-- Extracted data follows --

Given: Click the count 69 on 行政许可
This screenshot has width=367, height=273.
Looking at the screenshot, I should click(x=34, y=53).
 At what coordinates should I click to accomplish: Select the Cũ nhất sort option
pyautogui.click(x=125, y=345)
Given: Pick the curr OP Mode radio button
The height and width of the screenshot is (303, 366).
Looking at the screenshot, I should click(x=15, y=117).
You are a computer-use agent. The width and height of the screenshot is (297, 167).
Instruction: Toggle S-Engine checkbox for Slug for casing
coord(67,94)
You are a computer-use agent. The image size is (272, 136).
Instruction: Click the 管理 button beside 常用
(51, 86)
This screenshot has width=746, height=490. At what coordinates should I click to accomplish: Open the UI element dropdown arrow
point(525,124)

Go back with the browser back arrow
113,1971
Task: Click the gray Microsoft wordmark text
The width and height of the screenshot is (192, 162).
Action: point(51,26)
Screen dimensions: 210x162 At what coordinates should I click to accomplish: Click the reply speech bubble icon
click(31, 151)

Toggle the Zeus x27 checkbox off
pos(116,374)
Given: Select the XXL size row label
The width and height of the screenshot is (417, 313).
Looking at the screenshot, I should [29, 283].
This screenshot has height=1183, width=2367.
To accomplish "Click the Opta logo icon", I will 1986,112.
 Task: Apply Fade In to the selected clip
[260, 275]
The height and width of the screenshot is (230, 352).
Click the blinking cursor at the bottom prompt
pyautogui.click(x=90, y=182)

-- Extracted data concluded --

• **Task objective**: Every entry, written out exactly, is what the response should contain.

• **Response box**:
Given: Click the count 69 on 行政许可
This screenshot has width=367, height=273.
Looking at the screenshot, I should click(x=34, y=53).
 At what coordinates should I click to accomplish: Select the Cũ nhất sort option
pyautogui.click(x=125, y=345)
Given: Pick the curr OP Mode radio button
The height and width of the screenshot is (303, 366).
Looking at the screenshot, I should click(x=15, y=117).
You are a computer-use agent. The width and height of the screenshot is (297, 167).
Instruction: Toggle S-Engine checkbox for Slug for casing
coord(67,94)
You are a computer-use agent. The image size is (272, 136).
Instruction: Click the 管理 button beside 常用
(51, 86)
This screenshot has width=746, height=490. At what coordinates should I click to accomplish: Open the UI element dropdown arrow
point(525,124)

Go back with the browser back arrow
113,1971
Task: Click the gray Microsoft wordmark text
The width and height of the screenshot is (192, 162).
Action: point(51,26)
Screen dimensions: 210x162 At what coordinates should I click to accomplish: Click the reply speech bubble icon
click(31, 151)

Toggle the Zeus x27 checkbox off
pos(116,374)
Given: Select the XXL size row label
The width and height of the screenshot is (417, 313).
Looking at the screenshot, I should [29, 283].
This screenshot has height=1183, width=2367.
To accomplish "Click the Opta logo icon", I will 1986,112.
 Task: Apply Fade In to the selected clip
[260, 275]
The height and width of the screenshot is (230, 352).
Click the blinking cursor at the bottom prompt
pyautogui.click(x=90, y=182)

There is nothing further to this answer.